During her run as speaker, she didn't shy away from vocally disagreeing with Mayor Bill de Blasio on criminal justice reform and immigration. In fact, she was the first citywide official to call for the Rikers Island jail, infamous for violence and allegations of inmate abuse, to be closed when she brought up the plan in her 2016 State of the City speech; Mayor de Blasio eventually agreed, though "somewhat begrudgingly," as the Gotham Gazette reported.
"To me, being outspoken is something that comes naturally because it was nurtured in me — being able to be a strong woman and say that nobody is going to silence me or quiet me," Mark-Viverito, 49, tells Bustle, adding that she was raised by a group of strong women in Puerto Rico.
Much of Mark-Viverito's career has focused on addressing issues that disproportionately affect women. Last year, she co-founded 21in21, an initiative aimed at electing more women to the city council, where women currently make up just 22 percent of members. She also championed legislation that put free tampons and pads in the city's public schools, shelters, and prisons.
While her work in politics has centered around New York City, she's recently taken her "outspoken" nature to Washington, D.C., where she was arrested while protesting outside the office of Sen. Jeff Flake (R-AZ) during Supreme Court Justice Brett Kavanaugh's confirmation hearings. Her personal experience as a survivor of childhood sexual abuse compelled her to go to D.C. and stand with other survivors in opposition to Kavanaugh's confirmation — though she says she didn't necessarily expect to be arrested.
"I’m really, really distraught personally about the direction this country is going in, and that we’ve normalized these behaviors that many of us continue to fight each and every day to overcome," she says.
James heading to Albany in January leaves three white men at the head of New York City's government: Mayor de Blasio, City Council Speaker Corey Johnson, and Comptroller Scott Stringer. Whoever fills James' shoes as public advocate will be the final citywide elected official — and Mark-Viverito believes it should be another woman of color.
The role of public advocate is different than most elected positions, as the representative is meant to act as a "watchdog" who provides oversight for city agencies. Mark-Viverito describes the New York City Housing Authority as a "humanitarian crisis" and New York City transportation as "a disaster," but says she wants New Yorkers to define her agenda if she's elected.

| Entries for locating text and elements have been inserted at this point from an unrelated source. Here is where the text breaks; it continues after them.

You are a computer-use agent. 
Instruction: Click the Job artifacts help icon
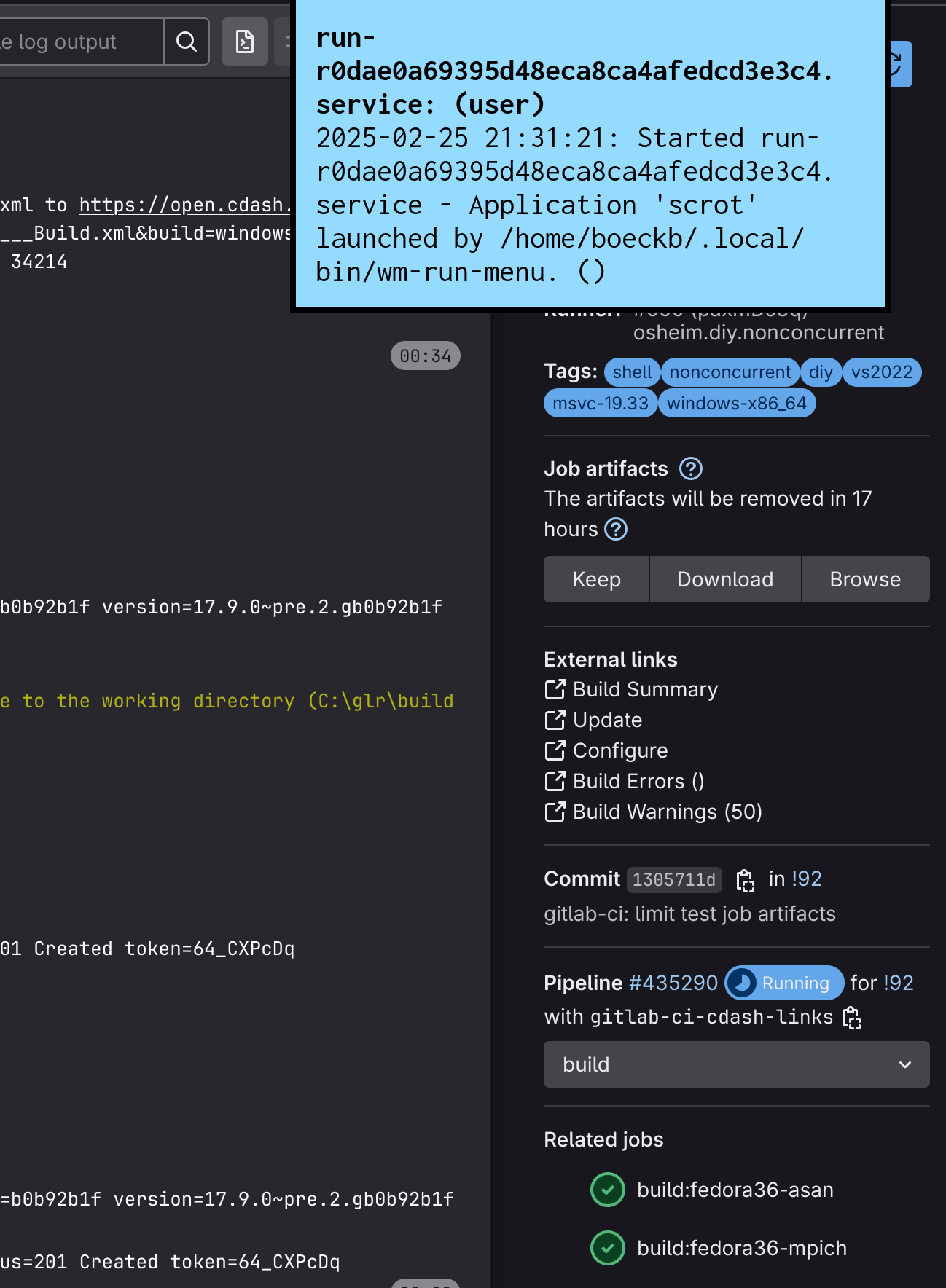[x=690, y=468]
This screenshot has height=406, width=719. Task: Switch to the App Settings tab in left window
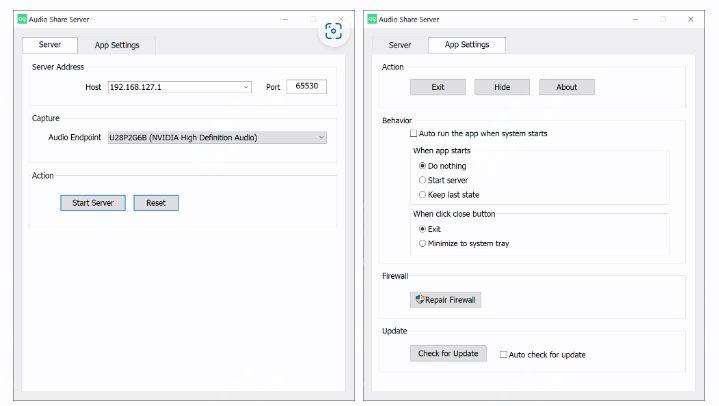(x=117, y=45)
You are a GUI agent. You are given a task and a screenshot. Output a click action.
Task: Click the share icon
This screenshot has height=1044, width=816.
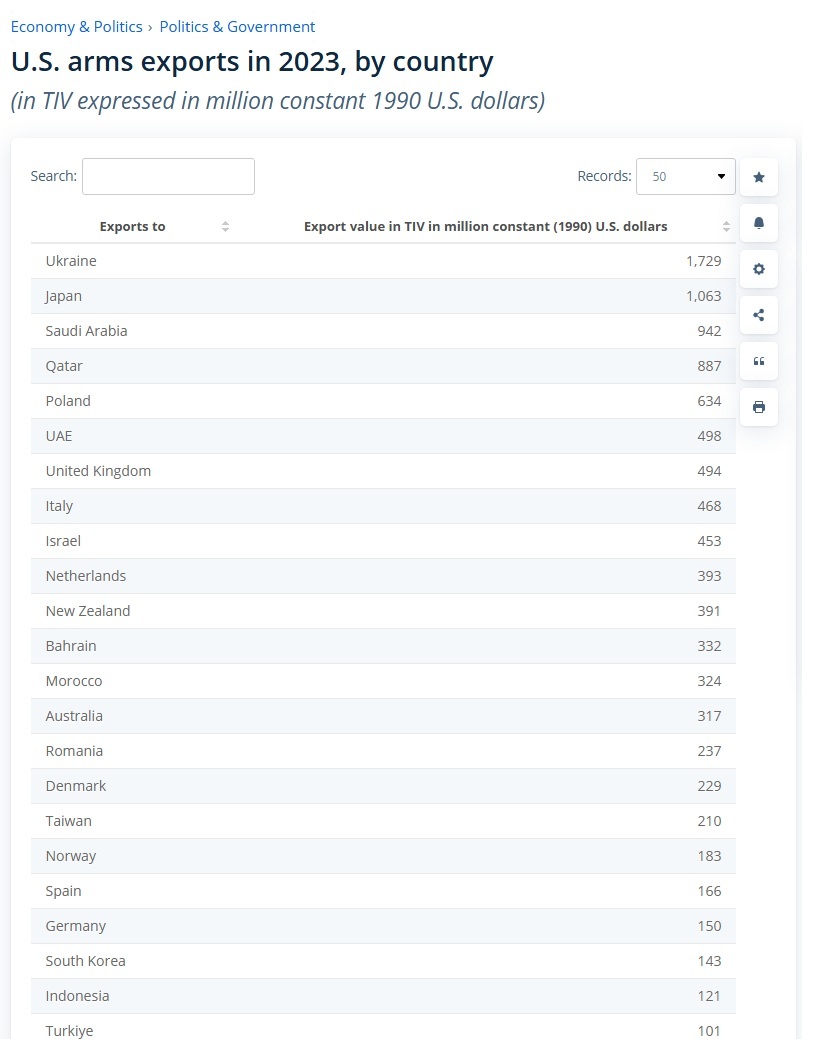[758, 315]
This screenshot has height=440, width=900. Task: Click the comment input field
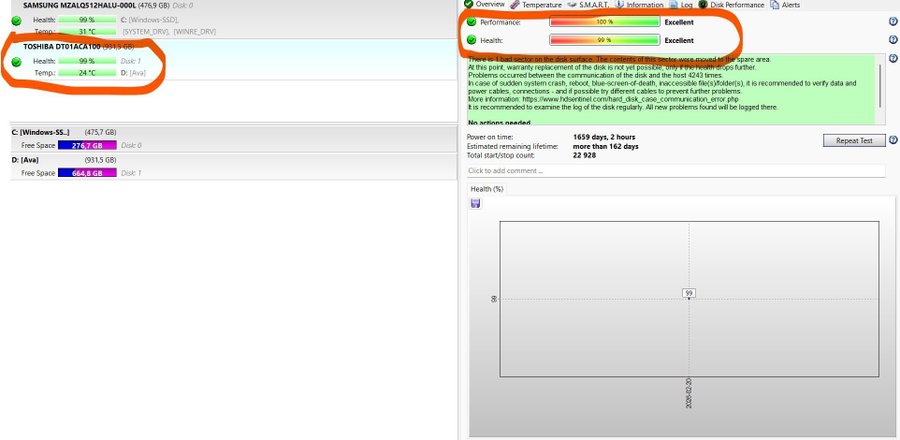pos(675,171)
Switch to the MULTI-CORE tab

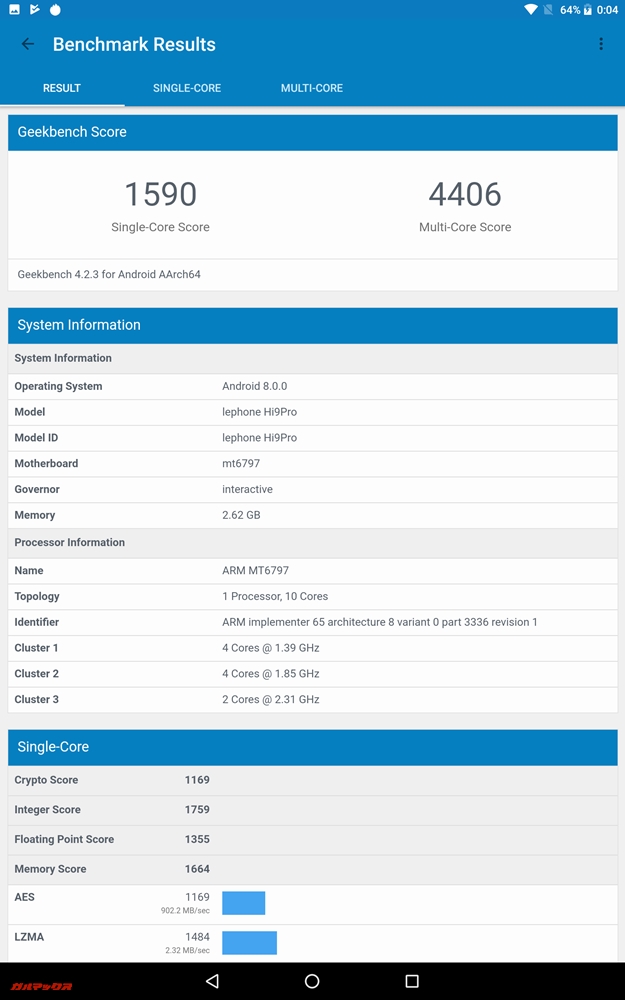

She faces a tough race, though. New Yorkers will vote in a special election to replace James in February, when Mark-Viverito will compete on a crowded ballot that includes two other women so far: Nomiki Konst, an activist and journalist; and Dawn Smalls, an attorney and former Obama White House appointee. There won't be a primary, as The New York Times notes, so it's every man and woman for themselves.
Regardless, Mark-Viverito hopes to break down another barrier for women in politics next year and keep the momentum from the midterms going. She says a Latina serving as public advocate would show young Latina girls that they can be leaders, as well as push other cities to elect more diverse city officials. As council speaker, she says fellow Latinas frequently thanked her for giving them a voice in city government.
"They didn’t feel invisible anymore," she says.